[Excerpted data Boundary: Start]

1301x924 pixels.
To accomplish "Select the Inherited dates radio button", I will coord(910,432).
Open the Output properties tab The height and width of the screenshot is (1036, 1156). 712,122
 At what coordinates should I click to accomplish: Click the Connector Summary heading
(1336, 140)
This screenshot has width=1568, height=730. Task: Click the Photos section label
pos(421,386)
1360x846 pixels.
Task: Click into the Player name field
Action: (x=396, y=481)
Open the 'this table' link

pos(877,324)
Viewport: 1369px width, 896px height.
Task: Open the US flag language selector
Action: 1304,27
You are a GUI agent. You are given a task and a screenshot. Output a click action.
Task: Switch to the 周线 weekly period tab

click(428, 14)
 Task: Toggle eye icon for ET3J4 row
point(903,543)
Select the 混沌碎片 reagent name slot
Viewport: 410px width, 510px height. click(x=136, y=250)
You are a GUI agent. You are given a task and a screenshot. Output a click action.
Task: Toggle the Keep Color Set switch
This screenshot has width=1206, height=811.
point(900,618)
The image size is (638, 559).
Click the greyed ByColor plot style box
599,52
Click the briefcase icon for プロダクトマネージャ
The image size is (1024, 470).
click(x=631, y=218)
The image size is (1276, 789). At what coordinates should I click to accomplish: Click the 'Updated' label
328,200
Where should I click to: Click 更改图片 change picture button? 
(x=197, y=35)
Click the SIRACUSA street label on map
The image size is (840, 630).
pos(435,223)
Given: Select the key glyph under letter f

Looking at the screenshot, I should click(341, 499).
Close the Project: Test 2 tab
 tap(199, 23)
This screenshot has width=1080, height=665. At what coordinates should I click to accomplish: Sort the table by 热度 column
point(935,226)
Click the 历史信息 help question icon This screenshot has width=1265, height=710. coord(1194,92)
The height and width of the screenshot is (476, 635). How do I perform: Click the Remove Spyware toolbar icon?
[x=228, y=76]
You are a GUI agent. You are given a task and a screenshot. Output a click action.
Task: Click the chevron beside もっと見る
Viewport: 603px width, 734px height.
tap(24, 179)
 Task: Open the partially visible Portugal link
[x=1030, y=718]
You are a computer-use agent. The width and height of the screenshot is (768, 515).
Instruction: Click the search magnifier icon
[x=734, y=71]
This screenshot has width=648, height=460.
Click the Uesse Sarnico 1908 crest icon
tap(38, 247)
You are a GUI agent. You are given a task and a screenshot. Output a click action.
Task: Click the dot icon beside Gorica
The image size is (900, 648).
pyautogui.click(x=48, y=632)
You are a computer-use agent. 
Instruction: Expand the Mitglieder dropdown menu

[Excerpted data Boundary: End]

Work instruction
As listed above, the lines from the line with "Task: Toggle the Keep Color Set switch" to the line with "Task: Click the chevron beside もっと見る" are to be echoed exactly, with both ends included and nothing added.

Response to the exercise
Task: Toggle the Keep Color Set switch
This screenshot has width=1206, height=811.
point(900,618)
The image size is (638, 559).
Click the greyed ByColor plot style box
599,52
Click the briefcase icon for プロダクトマネージャ
The image size is (1024, 470).
click(x=631, y=218)
The image size is (1276, 789). At what coordinates should I click to accomplish: Click the 'Updated' label
328,200
Where should I click to: Click 更改图片 change picture button? 
(x=197, y=35)
Click the SIRACUSA street label on map
The image size is (840, 630).
pos(435,223)
Given: Select the key glyph under letter f

Looking at the screenshot, I should click(341, 499).
Close the Project: Test 2 tab
 tap(199, 23)
This screenshot has width=1080, height=665. At what coordinates should I click to accomplish: Sort the table by 热度 column
point(935,226)
Click the 历史信息 help question icon This screenshot has width=1265, height=710. coord(1194,92)
The height and width of the screenshot is (476, 635). How do I perform: Click the Remove Spyware toolbar icon?
[x=228, y=76]
You are a GUI agent. You are given a task and a screenshot. Output a click action.
Task: Click the chevron beside もっと見る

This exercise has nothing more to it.